A new report presents preliminary analysis demonstrating how for-profit aged care providers use known loopholes in the system and cleverly disguised corporate structures and tactics to maximise operating income and avoid tax, while taking advantage of generous, tax-payer funded government subsidies.
The Australian Nurses & Midwifery Federation (ANMF) commissioned the report from the Tax Justice Network – Australia.
Here are some excerpts from the report:
‘In Australia and globally, there has been a significant media focus on tax avoidance by multinational resources companies, such as Chevron and Exxon, and on technology companies, such as Apple and Google, but little focus on companies providing social services. This report reveals that companies providing social services, and benefitting from government funding, are also using complex tax avoidance schemes.’
‘One common method of tax avoidance is the creation of complex corporate structures and related party transactions to shift profits into jurisdictions and entities that allow for a reduction in tax payments. In Australia, stapled securities and related corporate structures are one way that companies, including for-profit aged care companies, have shifted profits and reduced tax payments.’
‘The fact that these companies derive profits from services provided by tax payments of other individuals and companies, and then avoid tax payments, makes this tax avoidance particularly egregious and must be addressed as a matter of urgency.’

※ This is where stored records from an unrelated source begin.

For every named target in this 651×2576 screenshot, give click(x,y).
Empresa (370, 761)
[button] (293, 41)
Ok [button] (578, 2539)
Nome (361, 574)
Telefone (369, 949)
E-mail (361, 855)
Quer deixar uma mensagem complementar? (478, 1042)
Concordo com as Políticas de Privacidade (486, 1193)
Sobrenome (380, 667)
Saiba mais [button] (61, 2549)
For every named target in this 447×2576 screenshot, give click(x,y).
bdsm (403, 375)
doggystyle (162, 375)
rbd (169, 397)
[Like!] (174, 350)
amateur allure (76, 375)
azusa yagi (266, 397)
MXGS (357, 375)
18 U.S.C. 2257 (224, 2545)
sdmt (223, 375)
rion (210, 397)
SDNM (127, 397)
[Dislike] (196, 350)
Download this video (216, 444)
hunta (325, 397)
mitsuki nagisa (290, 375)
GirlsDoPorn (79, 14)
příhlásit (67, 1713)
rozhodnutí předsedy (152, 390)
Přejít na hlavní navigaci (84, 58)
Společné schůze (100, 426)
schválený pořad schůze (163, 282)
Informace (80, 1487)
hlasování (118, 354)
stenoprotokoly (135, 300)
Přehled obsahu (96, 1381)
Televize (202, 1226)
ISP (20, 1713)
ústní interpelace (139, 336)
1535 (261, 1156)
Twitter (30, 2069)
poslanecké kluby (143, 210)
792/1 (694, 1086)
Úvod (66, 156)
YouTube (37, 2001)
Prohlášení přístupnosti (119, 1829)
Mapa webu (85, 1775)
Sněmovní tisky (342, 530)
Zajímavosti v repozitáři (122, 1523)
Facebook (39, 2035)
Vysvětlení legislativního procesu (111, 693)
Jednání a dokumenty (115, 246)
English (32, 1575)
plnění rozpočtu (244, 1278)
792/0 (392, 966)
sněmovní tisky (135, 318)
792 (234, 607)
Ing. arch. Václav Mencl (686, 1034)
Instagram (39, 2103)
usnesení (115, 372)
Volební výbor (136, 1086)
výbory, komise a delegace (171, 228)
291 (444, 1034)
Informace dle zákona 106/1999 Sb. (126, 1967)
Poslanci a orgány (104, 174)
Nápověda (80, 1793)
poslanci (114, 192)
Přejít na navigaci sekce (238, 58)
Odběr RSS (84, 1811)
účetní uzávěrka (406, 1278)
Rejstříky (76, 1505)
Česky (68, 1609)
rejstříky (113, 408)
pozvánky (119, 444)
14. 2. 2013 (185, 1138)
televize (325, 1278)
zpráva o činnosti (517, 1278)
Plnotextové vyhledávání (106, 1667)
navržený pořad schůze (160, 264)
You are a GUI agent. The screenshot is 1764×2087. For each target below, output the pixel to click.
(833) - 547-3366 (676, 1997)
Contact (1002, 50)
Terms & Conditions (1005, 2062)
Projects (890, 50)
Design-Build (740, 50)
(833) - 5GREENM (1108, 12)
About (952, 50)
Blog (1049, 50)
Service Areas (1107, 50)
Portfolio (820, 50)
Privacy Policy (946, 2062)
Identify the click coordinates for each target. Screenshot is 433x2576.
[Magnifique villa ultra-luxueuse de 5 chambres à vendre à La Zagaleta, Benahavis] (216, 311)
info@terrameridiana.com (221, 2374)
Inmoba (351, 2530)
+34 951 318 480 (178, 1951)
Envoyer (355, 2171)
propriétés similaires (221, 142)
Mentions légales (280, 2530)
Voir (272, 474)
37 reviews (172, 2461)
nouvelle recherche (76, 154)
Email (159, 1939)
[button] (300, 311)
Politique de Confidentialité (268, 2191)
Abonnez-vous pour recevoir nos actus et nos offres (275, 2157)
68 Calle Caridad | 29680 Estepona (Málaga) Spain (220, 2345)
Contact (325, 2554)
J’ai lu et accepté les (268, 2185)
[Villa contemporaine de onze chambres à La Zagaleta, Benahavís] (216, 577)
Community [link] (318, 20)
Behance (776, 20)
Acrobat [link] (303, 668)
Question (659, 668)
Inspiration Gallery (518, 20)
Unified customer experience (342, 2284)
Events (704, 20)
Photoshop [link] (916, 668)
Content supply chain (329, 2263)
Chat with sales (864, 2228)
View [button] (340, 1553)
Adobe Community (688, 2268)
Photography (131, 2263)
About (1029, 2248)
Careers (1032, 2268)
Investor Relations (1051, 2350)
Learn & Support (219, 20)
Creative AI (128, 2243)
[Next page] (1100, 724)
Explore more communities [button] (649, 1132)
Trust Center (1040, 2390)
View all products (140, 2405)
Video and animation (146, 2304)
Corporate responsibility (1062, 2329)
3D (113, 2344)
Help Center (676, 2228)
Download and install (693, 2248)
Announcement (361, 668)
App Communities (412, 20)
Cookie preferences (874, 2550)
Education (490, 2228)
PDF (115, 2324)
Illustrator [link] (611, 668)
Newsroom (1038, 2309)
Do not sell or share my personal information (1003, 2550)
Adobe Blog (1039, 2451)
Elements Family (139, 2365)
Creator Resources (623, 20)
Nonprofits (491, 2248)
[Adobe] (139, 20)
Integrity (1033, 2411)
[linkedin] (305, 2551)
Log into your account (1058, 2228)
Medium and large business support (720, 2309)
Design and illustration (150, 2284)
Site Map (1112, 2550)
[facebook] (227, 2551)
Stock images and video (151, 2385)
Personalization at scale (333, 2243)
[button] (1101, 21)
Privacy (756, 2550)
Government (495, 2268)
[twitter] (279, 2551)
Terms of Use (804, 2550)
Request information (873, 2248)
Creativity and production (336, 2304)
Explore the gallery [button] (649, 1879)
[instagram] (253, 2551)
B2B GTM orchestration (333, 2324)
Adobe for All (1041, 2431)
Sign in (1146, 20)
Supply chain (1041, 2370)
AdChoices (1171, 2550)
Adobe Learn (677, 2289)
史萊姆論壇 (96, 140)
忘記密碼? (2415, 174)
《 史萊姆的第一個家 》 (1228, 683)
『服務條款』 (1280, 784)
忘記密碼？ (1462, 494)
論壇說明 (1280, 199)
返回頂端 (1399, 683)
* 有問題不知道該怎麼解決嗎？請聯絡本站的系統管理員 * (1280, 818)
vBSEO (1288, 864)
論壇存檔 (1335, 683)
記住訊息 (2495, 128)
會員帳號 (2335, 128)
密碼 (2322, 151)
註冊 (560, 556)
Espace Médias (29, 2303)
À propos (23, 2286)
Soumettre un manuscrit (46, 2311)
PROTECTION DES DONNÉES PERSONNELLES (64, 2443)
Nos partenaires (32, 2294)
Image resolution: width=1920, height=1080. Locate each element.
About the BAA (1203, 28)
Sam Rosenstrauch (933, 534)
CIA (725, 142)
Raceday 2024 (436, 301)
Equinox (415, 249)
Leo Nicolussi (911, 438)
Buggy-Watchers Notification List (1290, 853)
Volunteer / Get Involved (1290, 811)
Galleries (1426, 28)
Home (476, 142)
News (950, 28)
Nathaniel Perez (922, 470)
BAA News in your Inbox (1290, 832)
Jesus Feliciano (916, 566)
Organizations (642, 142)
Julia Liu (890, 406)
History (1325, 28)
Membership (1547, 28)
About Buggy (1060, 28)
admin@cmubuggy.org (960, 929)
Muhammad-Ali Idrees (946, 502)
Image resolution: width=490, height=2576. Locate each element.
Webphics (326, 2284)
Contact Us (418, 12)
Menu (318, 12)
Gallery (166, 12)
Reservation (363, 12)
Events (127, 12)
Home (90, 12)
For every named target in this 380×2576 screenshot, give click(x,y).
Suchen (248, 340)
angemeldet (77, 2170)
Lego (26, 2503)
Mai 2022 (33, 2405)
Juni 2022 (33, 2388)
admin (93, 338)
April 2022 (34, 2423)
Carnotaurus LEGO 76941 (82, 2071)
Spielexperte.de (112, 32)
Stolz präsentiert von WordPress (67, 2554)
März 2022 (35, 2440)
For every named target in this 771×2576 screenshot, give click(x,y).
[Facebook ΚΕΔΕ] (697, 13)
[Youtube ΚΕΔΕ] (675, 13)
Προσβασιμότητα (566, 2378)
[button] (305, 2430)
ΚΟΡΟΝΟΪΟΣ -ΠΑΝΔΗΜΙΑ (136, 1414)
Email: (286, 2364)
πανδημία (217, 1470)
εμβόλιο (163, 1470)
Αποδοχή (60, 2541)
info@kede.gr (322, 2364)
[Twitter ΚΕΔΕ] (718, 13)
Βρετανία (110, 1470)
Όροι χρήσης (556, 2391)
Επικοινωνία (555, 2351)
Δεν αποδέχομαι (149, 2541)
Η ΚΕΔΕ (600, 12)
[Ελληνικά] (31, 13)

‘Aged care will continue to be one of the fastest growing areas of government spending and will continue to be of growing importance in terms of jobs and employment. It is vital that all parties come together to push for additional reforms to ensure accountability of government spending and that for-profit companies fulfil their tax obligations.’
Recommendations from the Report:
- Any company that receives Commonwealth funds over $10 million in any year must file complete audited annual financial statements with Australian Securities and Investments Commission (ASIC) in full compliance with all Australian Accounting Standards and not be eligible for Reduced Disclosure Requirements.
- Public and private companies must fully disclose all transactions between trusts or similar parties that are part of stapled structures or similar corporate structures where most or all income is earned from a related party and where operating income is substantially reduced by lease and/or finance payments to related parties with beneficial tax treatment.